Shoshana describes Pardes as an

"incredibly cerebral experience. We were in beit midrash all day studying Talmud. I thought it couldn't get more intellectual than that. My reason for joining Yahel was to get my hands dirty, and be involved with connecting more with people -- with Israelis -- and with the land."

Yahel director Dana Talmi recalls Shoshana as a great participant who felt she had spent a year "learning, learning, learning and now she wanted to do."

More than a year after returning from Israel, Shoshana continues to reflect on the experience. What surprised her the most -- and perhaps left the most enduring impact -- was that this very active service experience proved to be as intellectually challenging as her year of studies at Pardes.

"I learned the significance of having agency in your life and ownership over your actions. When that doesn't happen, growth doesn't occur and you undermine the community's power. That was a paradigm shift for me. It made me become very sensitive to volunteerism and to development in general."

Talmi agrees that many participants are drawn to the program because it offers exposure to communities in Israel that many American tourists aren't traditionally exposed to. Talmi describes Yahel as a program that offers "a different way of engaging with Israel -- a way to engage with all of its complexities."
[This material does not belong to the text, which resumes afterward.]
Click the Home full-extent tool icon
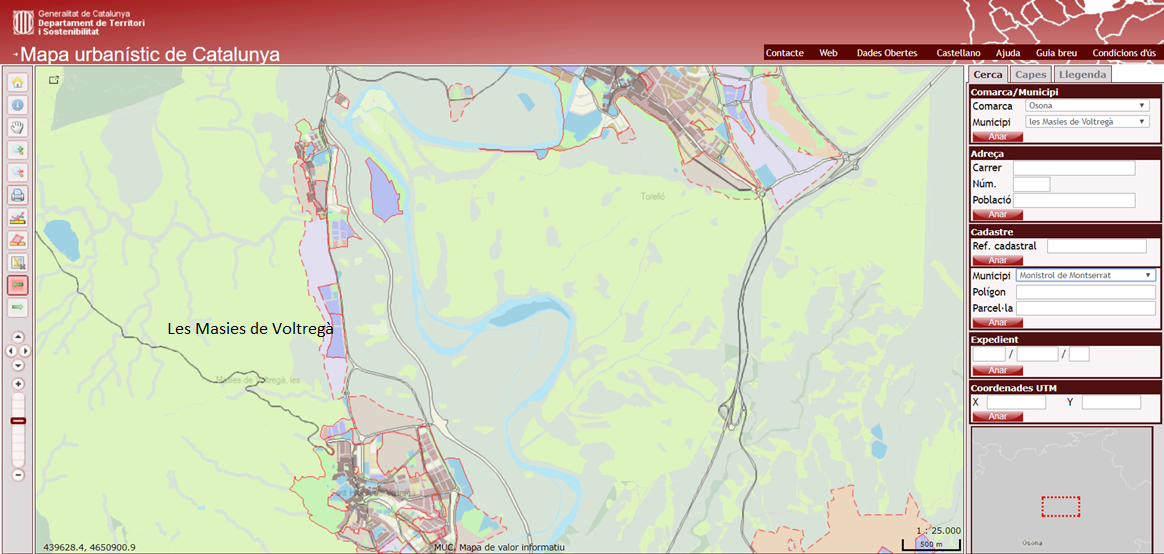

From her years in Israel to her most recent experience teaching English in Cuzco, Peru (where she is now), Shoshana is a true collector of experiences, adept at immersing herself in a new community. Her next adventure may be an English language instruction program in Asia.

"All of my experiences abroad have been formative for me. Exposing yourself to different cultures, settling down and living somewhere that is culturally different and sometimes culturally challenging, it makes you a more deep and nuanced and humble and appreciative person. Which is why I am curious about Asia. That might be my next life-growing experience."

Yet Shoshana maintains that her experience in Israel felt different somehow, the connection deeper than what she has experienced in Peru.

"I will miss my time [in Peru], but there is nothing about being here that resonates with me or hits me viscerally the way Israel hits me. I want to go back. I need to go back, despite everything. I can never sever the tie because it's in me."